There's one scene in particular that I just love. Maria wakes up late one morning and has two messages on her phone. The first is from her annoying boss wondering why she hasn't been eager to resume work in dangerous conditions. The second is from her conspiracy theorist brother rambling about how evil the vaccines are. It's the last straw and she smashes her phone, severing the final connection to the outside world. I think most of us wanted to do the same at least once during that whole ordeal.
Sick (2022)
Kevin Williamson retooled his famous Scream screenplay for the quarantine era. Perhaps that’s an oversimplification - the self-referential humor is absent but there are still plenty of scenes involving masked men with knives. At the height of quarantine, Parker (Gideon Aldon) and her best friend Miri (Beth Million) hunker down in an isolated lake house only to encounter some uninvited guests. There were a lot of intriguing directions a premise like this could go in but the movie doesn’t seem very interested in that and is surprisingly tedious. I did wonder if this was just a completely generic slasher until Covid presented an opportunity to give it a unique twist, but a reason for it emerges towards the end as it plays a key role in a late reveal.
The Harbinger (2022)
This one comes to closer than any of the others to capturing the pure existential terror of life under Covid.
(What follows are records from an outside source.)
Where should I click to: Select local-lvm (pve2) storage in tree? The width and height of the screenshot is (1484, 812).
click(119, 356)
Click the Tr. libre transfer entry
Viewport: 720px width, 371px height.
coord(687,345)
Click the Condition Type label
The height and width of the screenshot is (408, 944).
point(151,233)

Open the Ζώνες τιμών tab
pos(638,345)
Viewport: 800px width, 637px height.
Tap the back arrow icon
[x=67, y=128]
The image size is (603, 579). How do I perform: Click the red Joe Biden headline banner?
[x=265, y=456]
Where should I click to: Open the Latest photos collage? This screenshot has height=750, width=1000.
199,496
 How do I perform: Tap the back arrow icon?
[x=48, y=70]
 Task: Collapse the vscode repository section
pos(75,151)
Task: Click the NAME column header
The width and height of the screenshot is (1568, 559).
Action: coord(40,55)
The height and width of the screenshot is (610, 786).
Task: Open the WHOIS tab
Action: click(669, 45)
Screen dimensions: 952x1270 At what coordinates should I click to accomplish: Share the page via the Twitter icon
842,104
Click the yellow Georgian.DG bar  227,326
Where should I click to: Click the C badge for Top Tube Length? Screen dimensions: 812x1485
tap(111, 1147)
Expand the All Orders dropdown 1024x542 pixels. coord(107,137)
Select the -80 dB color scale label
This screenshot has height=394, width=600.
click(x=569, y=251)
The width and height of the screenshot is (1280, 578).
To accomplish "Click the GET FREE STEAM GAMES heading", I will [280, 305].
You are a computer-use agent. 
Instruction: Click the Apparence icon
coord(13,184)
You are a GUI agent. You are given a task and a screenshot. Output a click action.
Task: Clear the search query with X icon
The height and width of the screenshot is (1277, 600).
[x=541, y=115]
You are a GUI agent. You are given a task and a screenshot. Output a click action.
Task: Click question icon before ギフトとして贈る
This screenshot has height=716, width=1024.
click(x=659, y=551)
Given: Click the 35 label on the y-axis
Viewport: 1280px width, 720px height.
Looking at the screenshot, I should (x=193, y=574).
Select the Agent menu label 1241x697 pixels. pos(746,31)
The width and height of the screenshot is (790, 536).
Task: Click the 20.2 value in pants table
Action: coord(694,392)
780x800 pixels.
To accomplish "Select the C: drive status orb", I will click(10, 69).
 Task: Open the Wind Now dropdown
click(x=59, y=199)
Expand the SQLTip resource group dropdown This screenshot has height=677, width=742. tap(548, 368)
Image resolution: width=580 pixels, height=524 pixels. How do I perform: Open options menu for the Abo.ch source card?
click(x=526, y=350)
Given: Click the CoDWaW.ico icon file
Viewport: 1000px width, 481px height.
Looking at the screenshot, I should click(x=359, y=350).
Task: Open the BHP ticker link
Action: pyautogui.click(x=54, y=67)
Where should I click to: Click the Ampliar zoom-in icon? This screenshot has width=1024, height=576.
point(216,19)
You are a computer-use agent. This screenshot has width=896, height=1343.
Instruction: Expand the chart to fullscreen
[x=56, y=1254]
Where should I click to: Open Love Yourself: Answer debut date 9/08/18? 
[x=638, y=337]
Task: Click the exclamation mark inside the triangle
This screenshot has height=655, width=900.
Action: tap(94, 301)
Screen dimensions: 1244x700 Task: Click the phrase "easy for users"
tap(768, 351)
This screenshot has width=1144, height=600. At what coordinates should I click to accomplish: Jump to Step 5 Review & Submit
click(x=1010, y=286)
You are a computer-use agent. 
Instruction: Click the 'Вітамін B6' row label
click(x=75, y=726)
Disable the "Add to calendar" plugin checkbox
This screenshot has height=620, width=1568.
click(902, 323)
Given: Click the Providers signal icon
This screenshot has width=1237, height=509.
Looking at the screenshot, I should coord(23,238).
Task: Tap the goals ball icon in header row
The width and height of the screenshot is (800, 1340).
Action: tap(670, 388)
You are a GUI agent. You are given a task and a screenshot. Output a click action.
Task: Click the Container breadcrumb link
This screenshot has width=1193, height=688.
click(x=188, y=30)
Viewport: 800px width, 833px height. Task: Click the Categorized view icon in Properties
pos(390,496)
At the height of the lockdown, the desperate Mavis (Emily Davis) begs her childhood friend Monique (Gabby Beans) to break quarantine protocol and come to her aid. What Monique discovers is that Mavis is being plagued by terrible nightmares that make her nearly impossible to wake up, sometimes going on for days, and that this is something of a bizarre contagion itself.
A nightmare that won’t end is as appropriate a summation of that era as you're ever likely to find. It's themes run very deep, sometimes at risk of overpowering the movie at large. The dream demon wearing a plague doctor mask can represent Covid itself, mental illness, the disinformation that flourished during that time, the societal indifference to mass death, and who knows what else. It’s not a perfect movie, but future scholars researching the early 2020s will find a wealth of material to analyze.
So that's all for now, but I wouldn't be surprised if more films come along that react in some way to what we all went through during Covid. I have a hunch it may drift more towards metaphor rather than more direct depictions, so perhaps at some point I should go through a few of those too. Happy Halloween!